To Thrace I have come,
not on account of Rome.
To Thrace I have come,
not on account of Latin festivals.
To Thrace I have come,
not on account of pompous expanses.
To Thrace I have come
for some­thing quiv­er­ing, inviting,
that has nev­er exist­ed in the sens­es and in rea­son before.
To Thrace I have come
On account of one wild spring.
I thought per­haps the one I seek
is still here,
the one sim­i­lar to me,
the one I have post­poned for too long
as just before death when the rings are removed in a manner
                                                                 slow and solemn 
or when with roy­al delib­er­a­tion earth­ly vestments
                                                           are set aside.

And thus search­ing for anoth­er nature
from a form far off, from a form with height, from a form with
warmth
to merge with me,
I have found the wilder­ness and its heart -
tribes, fire, rites unknown to the eye, ancient sacrifices.

I am Roman.

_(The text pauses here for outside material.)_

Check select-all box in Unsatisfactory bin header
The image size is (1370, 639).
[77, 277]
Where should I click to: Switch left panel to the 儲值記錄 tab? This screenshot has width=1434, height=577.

I, too, know sac­ri­fice — visible.
But this oth­er, the one I seek
is wait­ing for me beyond the spheres, the uni­verse and the gods known to me,
is wait­ing for this Thra­cian spring to burn my last car­nal desire,
is wait­ing until the last gar­ment of my old rea­son is scat­tered as ashes,
is wait­ing for me to be pure enough,
to receive an infi­nite, invis­i­ble nature through His eyes
and the cells of a sys­tem exhaust­ed in visibility
to pass on to mil­lions of butterflies
and then to flow into a sea younger than time.